DA ENVIADA ESPECIAL AO RIO

A socióloga Márcia Fróes Skaba passou o 2º semestre de 95 visitando a emergência do hospital Miguel Couto. Tudo o que observava era registrado em um diário de campo, que mais tarde foi transformado em dissertação de mestrado, parte da pesquisa do Claves.
O depoimento a seguir foi registrado em 29 de outubro de 95.
*
"...entra pelo Politrauma outro homem, com uma fratura exposta. Ao contrário da passividade em que se encontrava o paciente anterior, este gritava muito pedindo socorro, pois sentia muita dor.
Uma jovem médica se dirige a ele imediatamente. Ela é impassível e o máximo que faz é perguntar: "O que foi que aconteceu?" Ele diz que foi atropelado em Realengo. Que já tinha ido ao Hospital Olivério Kraemer, ao Hospital Getúlio Vargas, Souza Aguiar e que não suportava mais a dor.
Ela começa a examiná-lo. Ele já tem uma atadura na perna. Sem o menor respeito à privacidade do rapaz, ela começa a despi-lo, vai tirando sua roupa, num gesto que, no limite, parece um filme erótico.
Ela não olha para o rapaz. Ouve coração, verifica com os dedos a pulsação na virilha, no pescoço, mas não tem diálogo algum com o homem que agora encontra-se totalmente desesperado e despido.
Ele tenta cobrir suas partes íntimas com um pedaço de toalha que antes servia para secar seu suor. Quando ele se percebe nu, aí é que começa a gritar mais. O constrangimento daquele jovem é revoltante. Será que ninguém vai explicar-lhe a necessidade de investigar outros danos em seu corpo?
Chegam outros médicos. (...).
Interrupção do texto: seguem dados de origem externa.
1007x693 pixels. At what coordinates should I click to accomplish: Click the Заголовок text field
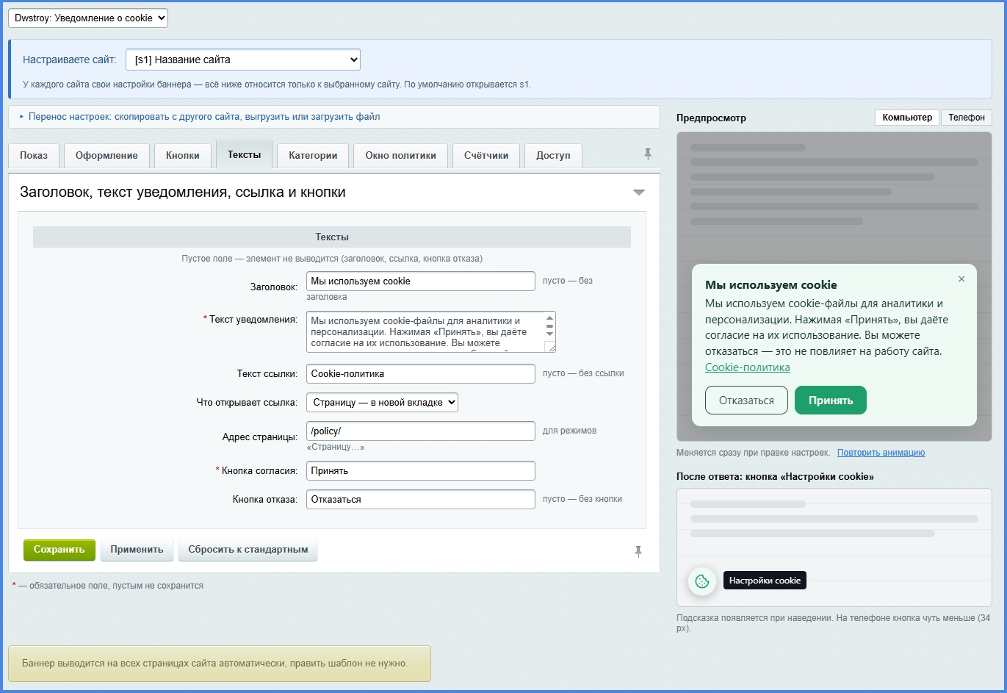(421, 281)
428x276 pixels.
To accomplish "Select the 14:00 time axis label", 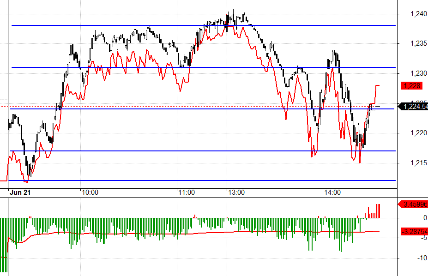I will click(332, 192).
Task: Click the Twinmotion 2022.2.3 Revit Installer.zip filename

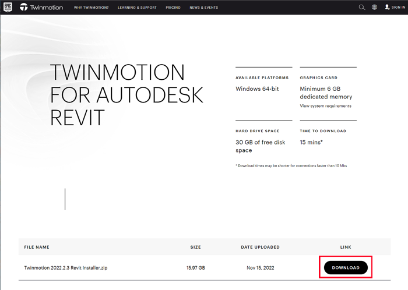Action: coord(65,267)
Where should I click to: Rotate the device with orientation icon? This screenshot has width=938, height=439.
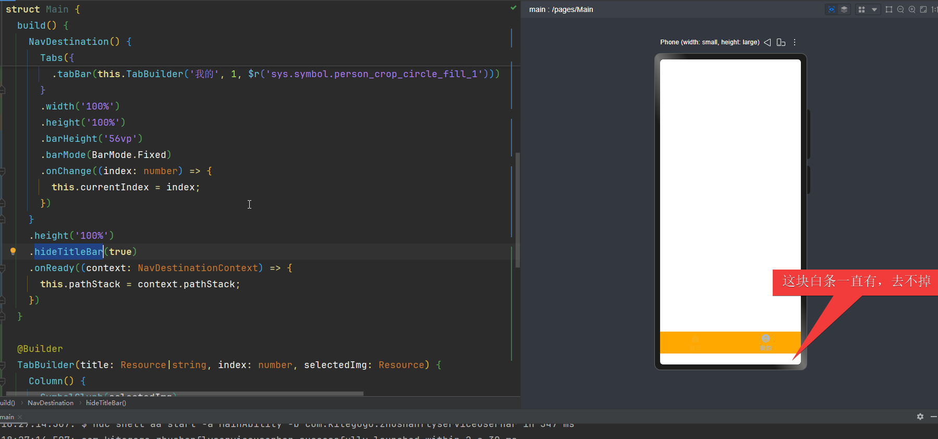pyautogui.click(x=781, y=42)
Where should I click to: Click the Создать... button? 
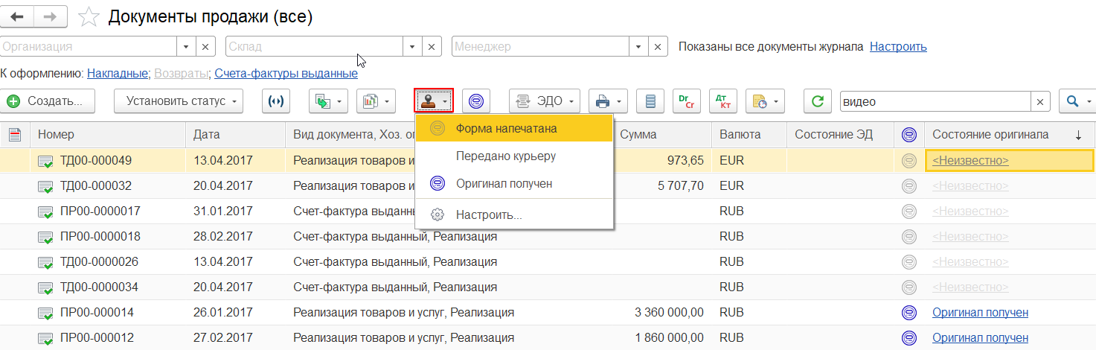pyautogui.click(x=51, y=101)
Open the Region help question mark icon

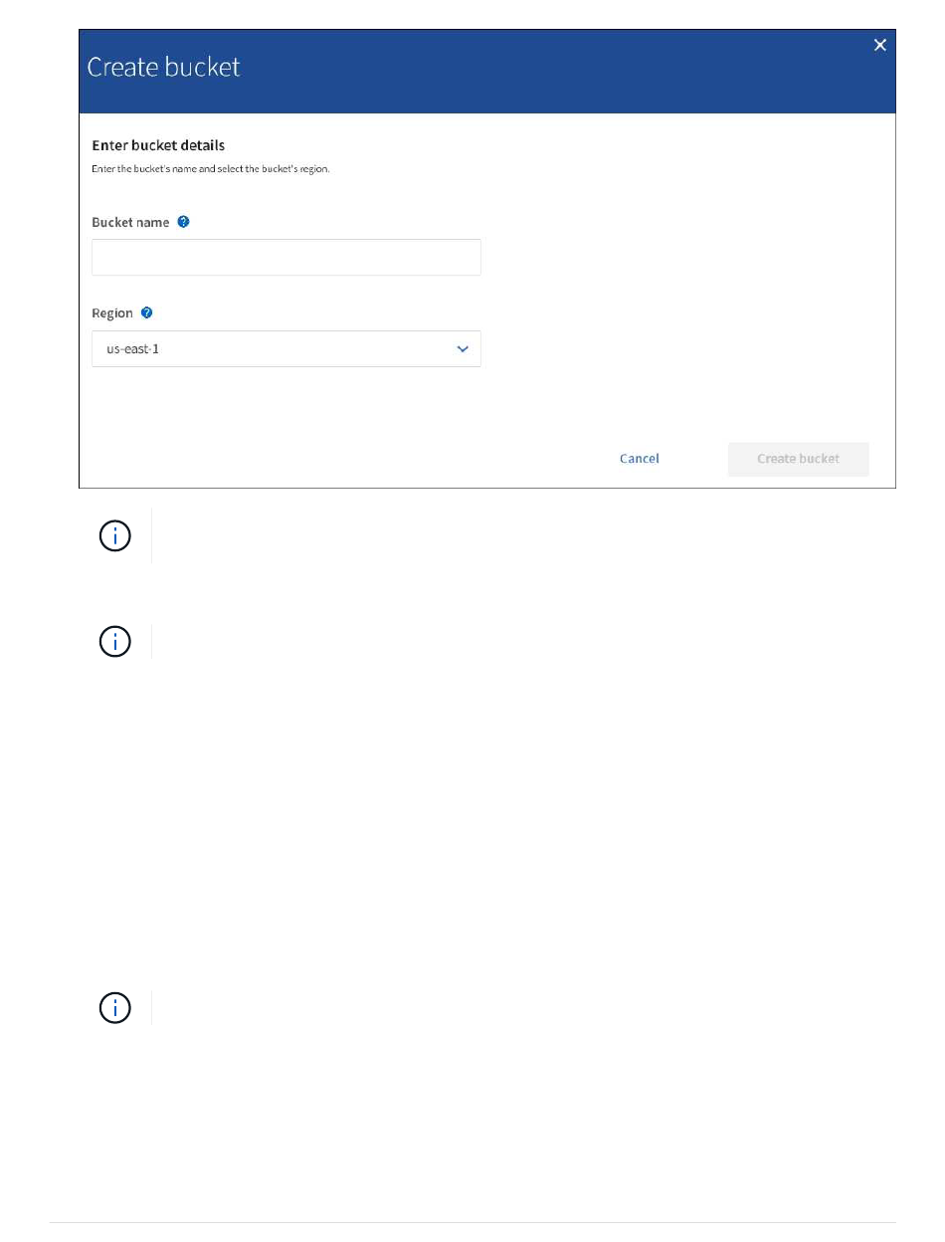pos(146,312)
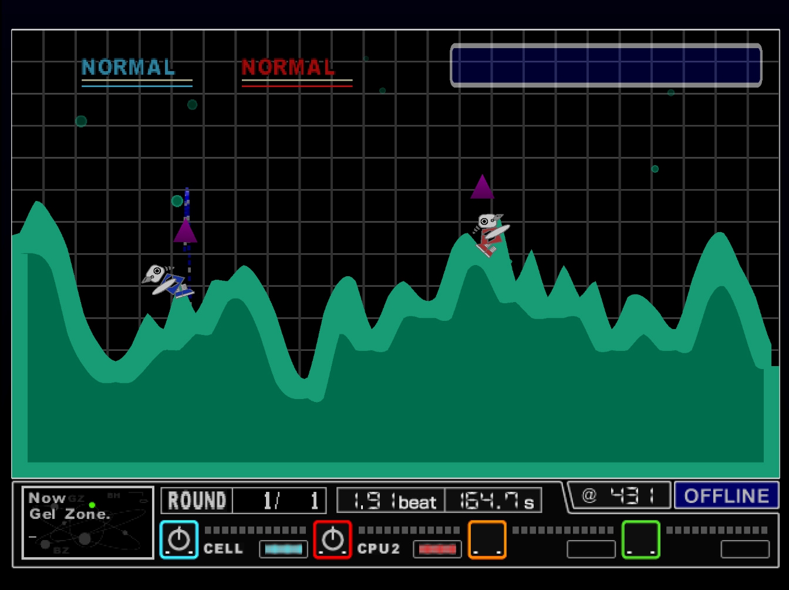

É um ambiente horrível. O rapaz grita. O residente dá as ordens, canta, assovia, brinca, como se não ouvisse os gritos daquele homem. Aqui cabe uma observação: este médico, que parece ser quem define o que vai ser feito, apesar de assoviar etc, parece estar preocupado com a fratura.
Eventualmente, faz alguma pergunta médica, observa por muito tempo a fratura, providencia a cirurgia. A idéia que tenho é que ele está muito preocupado com a doença, mas não se preocupa nem um pouco com o doente. Em momento algum lhe comunicam a decisão de operar."